Sacaba a pasear su perro todas las mañanas y dejaba sus regalitos por la calle. Los peatones hacían skate sobre la mierda linda del perrito lindo. Así que un día decidí encararlo: "Se le cayó", le dije, y sonreí por si las moscas. "Es mi vereda", me dijo el viejito impune. "Y pago los impuestos", agregó.
Enojada y ya sin sonrisa le espeté que eso no le daba ningún derecho a ensuciar, que en su living seguro no dejaba el soretito del caniche toy. Pero oídos necios. Gesticulando e insultándome, se fue nomás.

He descubierto muchos de estos viejitos y viejitas impunes. Creen que por haber superado la barrera del sonido pueden hacer los que les dé la reverendísima gana. Y yo les diría que sí, que pueden, siempre y cuando no joroben a los otros. A veces los veo abriendo paquetes en el súper, otras tirando basura por el balcón que cae justamente al balcón de abajo. O fumando bajo el cartel que dice prohibido fumar. O rebuscando en la cartera vacía en la caja del súper (¿notaron que siempre las carteras de las mujeres mayores suenan a hueco y a llaves?) monedas y billetes arrugados.
"Y cómo, ¿hoy no era el día de jubilados?", dice. La cajera contesta con paciencia, "Es mañana, señora". Mientras, la viejita insiste en descargar el carrito y asegura, "era hoy, cómo puede ser que hayan cambiado el día". "No, señora, siempre fue los miércoles", repite la cajera. Mientras tanto, la cola crece y crece entre la desesperación y la angustia, entre el apuro y el desasosiego de no saber que hará con nosotros el destino una vez jubilados.

Los viejitos impunes son impacientes, tienen mucho apuro por terminar lo que están haciendo, pero se toman todo el tiempo del mundo. Ese mundo que se les va y cada vez entienden menos. Entre la ternura y la rabieta, nos pueden. Es como si las cataratas les impidiesen ver todos esos carteles que indican lo que sí y lo que no. No escuchan lo que no quieren. No ven lo que no quieren.
"No hago caso".
"No me da la gana".
"Ya viví demasiado y no me van a decir qué hacer".

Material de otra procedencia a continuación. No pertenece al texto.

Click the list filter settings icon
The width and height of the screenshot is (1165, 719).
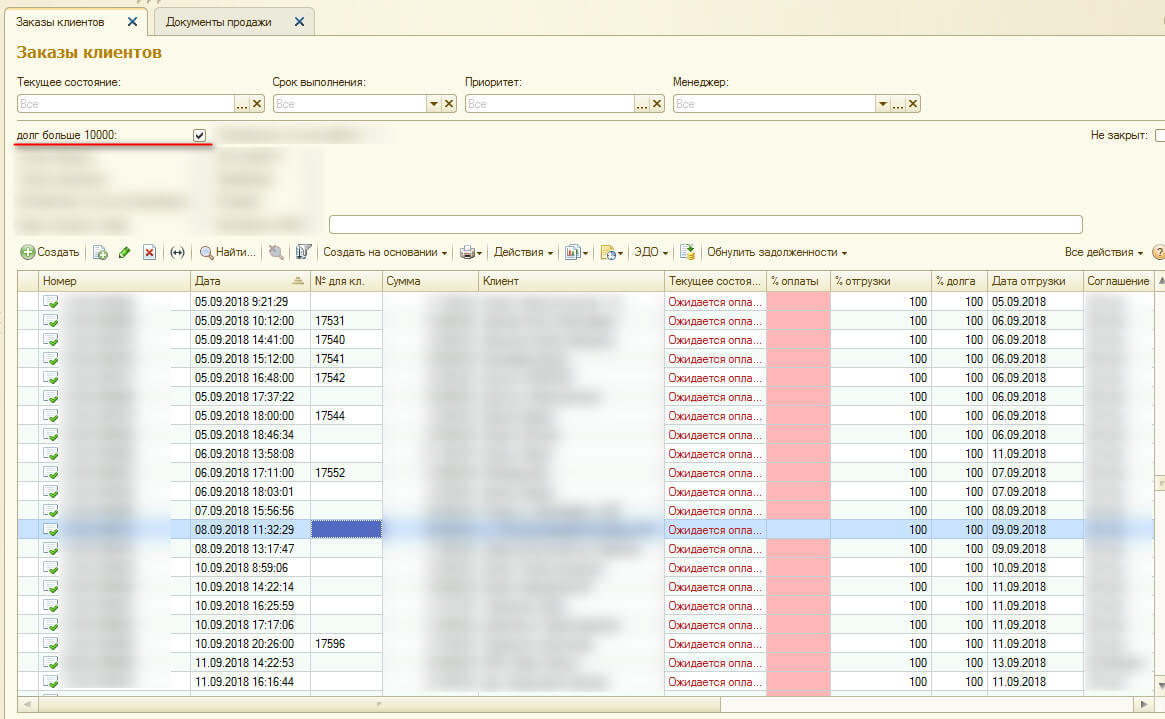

Y, en algún punto, son como la contracara del adolescente, que tampoco quiere hacer caso: porque no vivió todavía, porque no le da la gana, porque no le van a decir qué tiene que hacer.
Y así estamos nosotros (sin cataratas, pero con apuros reales y normas a cumplir), atrapados en el medio. Porque somos los que transitamos el medio de la vida. No nos salteamos las colas, no hacemos lo que nos da la gana (si tuviera mascota recogería su mierdita), les hacemos caso a los carteles y no se nos ocurre tirar nada de nada por el balcón.
En fin, estoy a tiro de un par de décadas de ser una viejita impune y a una distancia quizá mayor de haber sido una adolescente impune. Así la vida.
Mi impune vecino debería haber recogido lo que dejó su perro. Pero ya el perro partió y dejó la Tierra. Así que ahora, más que enojo, cuando veo al viejito me da lástima. Porque ejerce su impunidad a solas, sentado en una mesa de la vereda del café de la avenida Santa Fe, mientras estrella uno a uno sus puchos contra el piso.